今週初めにホワイトハウスの状況室で開かれたブリーフィングでは、軍当局者がイランを攻撃するための複数の新たな選択肢を提示した。トランプ大統領はまだ具体的な計画を承認していないが、アクシオスに語った米国およびイスラエルの当局者によると、同大統領は現在のホルムズ海峡周辺での作戦をはるかに超えたエスカレーションに前向きな姿勢を示しているという。
提示された選択肢には、イランの発電所やその他のインフラへの爆撃、テヘランの濃縮ウラン備蓄をさらに地下深くに埋めるのに十分な深度の核施設への追加攻撃、そしてイランが新たな地下核施設を建設していると疑われる「ピックアックス・マウンテン」として知られる拠点への攻撃が含まれている。当局者によると、数日以内に決定が下される可能性がある。

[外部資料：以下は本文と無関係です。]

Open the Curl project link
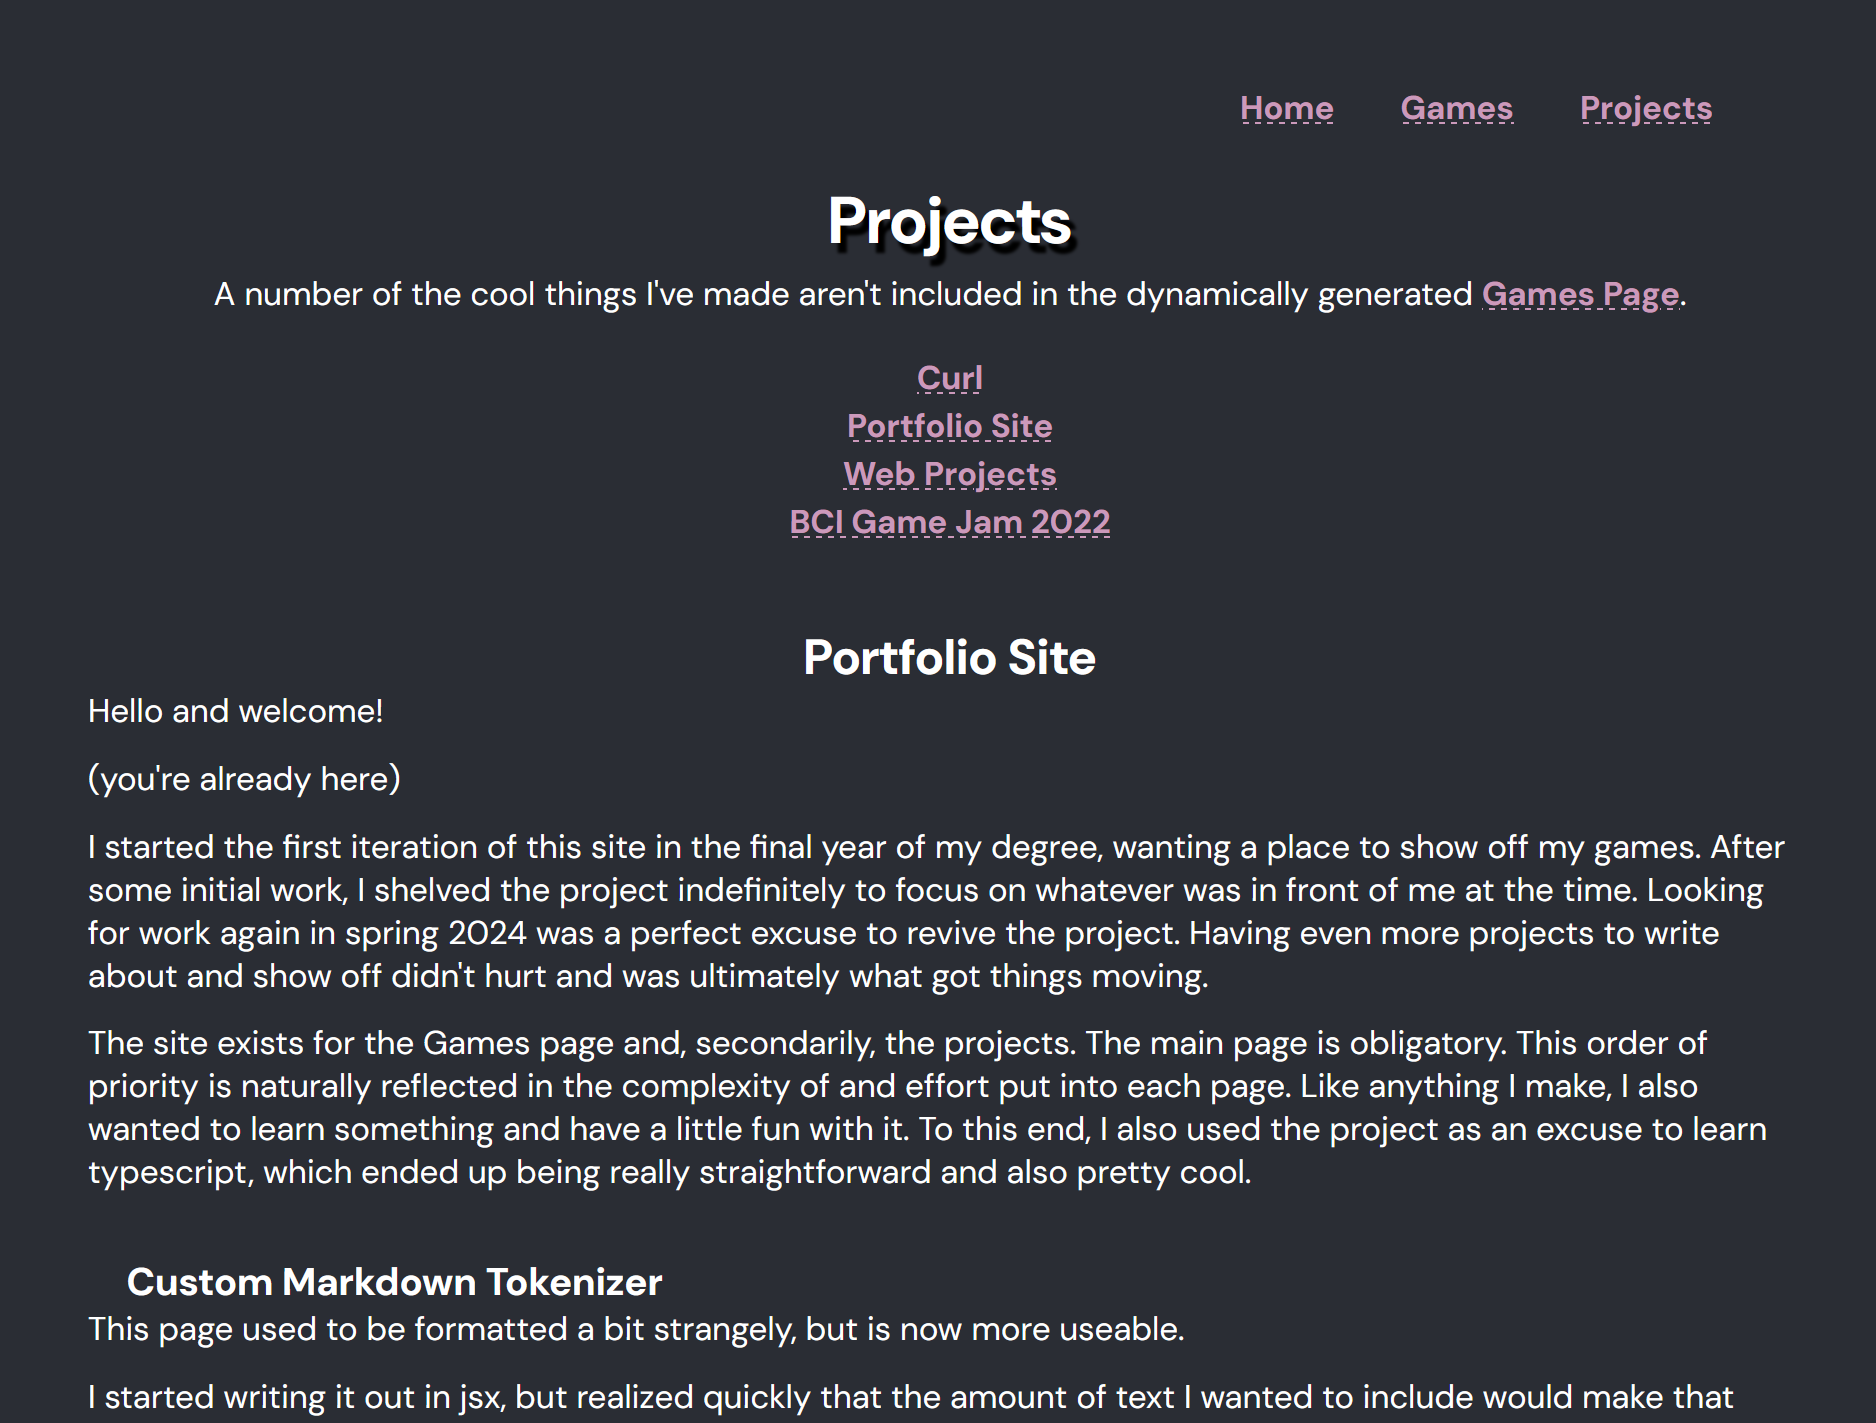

給油機は、より大規模な作戦を支える物流上の要である。米軍は現在、テルアビブ近郊のベングリオン空港に約30機の給油機を配備し、イスラエル南部のラモン空軍基地にも同程度の数を配備している。ワシントンは今後数日でさらに数十機を派遣し、イランとの戦争が始まった当初の水準にまで総数を戻す考えだ。

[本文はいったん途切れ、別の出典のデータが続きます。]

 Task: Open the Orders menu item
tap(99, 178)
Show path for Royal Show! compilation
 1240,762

米軍は、他の地域の基地が潜在的なイランのミサイル攻撃に近く、防御力も劣るため、ほとんどの給油機をベングリオンに維持することを好んでいる。しかし、イスラエル主要国際空港への米軍機数十機の長期展開はすでに深刻な混雑を引き起こしており、民間機の運航が麻痺寸前になることもしばしばある。ミリ・レゲブ運輸相は、ベングリオンからの航空機の移動またはその数の制限を求めてきた。国防省とイスラエル軍は制限に反対し、これらの航空機は不可欠な作戦目的を果たしていると主張している。
トランプ政権はイスラエル政府に対し、追加の給油機の到着を承認するよう正式に要請した。ベンヤミン・ネタニヤフ首相が最終判断を下すとみられる。

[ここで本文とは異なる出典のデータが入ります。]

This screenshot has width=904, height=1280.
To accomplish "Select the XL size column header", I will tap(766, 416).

拡大計画は、米軍がイラン標的への7夜連続の攻撃を終えようとしている中で進んでいる。最新の攻撃では、ホルムズ海峡近くの主要な革命防衛隊作戦拠点であるバンダル・アッバス周辺の少なくとも7つの橋が攻撃され、戦略的海峡周辺のイラン軍への弾薬、増援、装備の輸送に使われる補給線が遮断された。
イランはこれに対し、ヨルダン、カタール、バーレーン、イラク、クウェートにある米軍基地への攻撃を強化している。革命防衛隊はまた、シリアの米軍基地を攻撃したと主張しているが、米軍は数カ月前にその場所から撤退していた。
ネタニヤフ首相は今週の演説で直接このエスカレーションに言及し、イランの指導部に対しイスラエル領土への攻撃を警告した。「我々を攻撃しても静かでいられると思うな」と同首相は述べた。「再放送を期待するな。再放送では済まない。前回も十分強力だった。今回は別の出来事だ。はるかに強力になる」
現時点では、イランは依然としてイスラエルを直接攻撃することを控えている。これは、そうすることでさらに激しいイスラエルの報復を招くことを懸念しているためとみられる。しかし、さらに数十機の米国給油機が到着し、トランプ大統領の机の上に新たな攻撃選択肢が置かれている今、問題は戦争が拡大するかどうかではなく、どこまで拡大するかである。